To begin explaining the research that was conducted for the publication, Dr. Lloyd starts by debunking a common theory. He notes that when magma is at depth, it is around 1800 to 2000 degrees Fahrenheit, and the general assumption is that when the magma ascends towards the surface of the earth, which is much cooler, the temperature should cool down. But, Dr. Lloyd explains that isn’t the case. In fact, the temperature of the magma doesn’t change very much at all.
And for those who may not understand, Dr. Lloyd breaks it down with a helpful food analogy.

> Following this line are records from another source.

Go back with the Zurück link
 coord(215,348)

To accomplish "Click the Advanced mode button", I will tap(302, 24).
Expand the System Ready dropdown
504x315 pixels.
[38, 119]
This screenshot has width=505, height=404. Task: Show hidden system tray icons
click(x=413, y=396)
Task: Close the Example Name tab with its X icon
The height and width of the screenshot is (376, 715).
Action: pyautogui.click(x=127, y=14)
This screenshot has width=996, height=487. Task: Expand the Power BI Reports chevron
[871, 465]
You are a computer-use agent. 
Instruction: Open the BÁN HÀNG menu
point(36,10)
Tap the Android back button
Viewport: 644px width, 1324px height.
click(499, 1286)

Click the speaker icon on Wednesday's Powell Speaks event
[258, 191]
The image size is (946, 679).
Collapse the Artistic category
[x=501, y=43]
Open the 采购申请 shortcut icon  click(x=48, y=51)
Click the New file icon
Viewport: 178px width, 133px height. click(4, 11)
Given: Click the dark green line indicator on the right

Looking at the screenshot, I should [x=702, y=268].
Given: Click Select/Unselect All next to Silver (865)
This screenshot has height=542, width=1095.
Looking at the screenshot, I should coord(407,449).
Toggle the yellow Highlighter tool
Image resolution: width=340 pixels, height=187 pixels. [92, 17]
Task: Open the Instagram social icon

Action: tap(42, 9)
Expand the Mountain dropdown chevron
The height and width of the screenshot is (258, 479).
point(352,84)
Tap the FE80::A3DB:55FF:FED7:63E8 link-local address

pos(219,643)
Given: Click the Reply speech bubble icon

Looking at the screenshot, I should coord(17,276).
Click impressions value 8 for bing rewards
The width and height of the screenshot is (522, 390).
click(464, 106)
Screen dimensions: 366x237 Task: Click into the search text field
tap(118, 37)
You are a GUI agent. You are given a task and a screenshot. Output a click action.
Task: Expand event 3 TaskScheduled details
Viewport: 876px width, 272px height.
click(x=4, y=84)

“It’s like if you roast a turkey and when it’s done you turn the oven off but keep the turkey in the oven, and the turkey stays the same temperature even though the oven is cooling down.” he says. “You would think it would cool down because the surrounding temperature is cooling down. Similarly, when a volcano erupts and magma ascends out of the extremely hot magma chamber to the less hot earth’s surface, you would think it would cool down, but it actually stays the same temperature.”
Dr. Lloyd explains that although he knew that this was most likely the case, it is not something that is easily measurable to prove accurate.
“We can’t just go into the magma chamber with a thermometer and have our answers. So in order to answer that question, we need to use these proxies of crystals and melt inclusions in order to look at that. The grand result of this research paper is that there is a new tool that we can use to track magma on its way to the surface.”
As a volcanologist, Dr. Lloyd says that the reason he loves this type of work so much is because it’s a challenge to measure something that is simply unmeasurable.
“As a volcanologist, we are like investigative scientists,” he said. “We aren’t there watching the crime occur, but we go to the crime scene afterwards and we try to piece together what just happened at these unimaginable temperatures deep below the earth’s surface to make this happen.”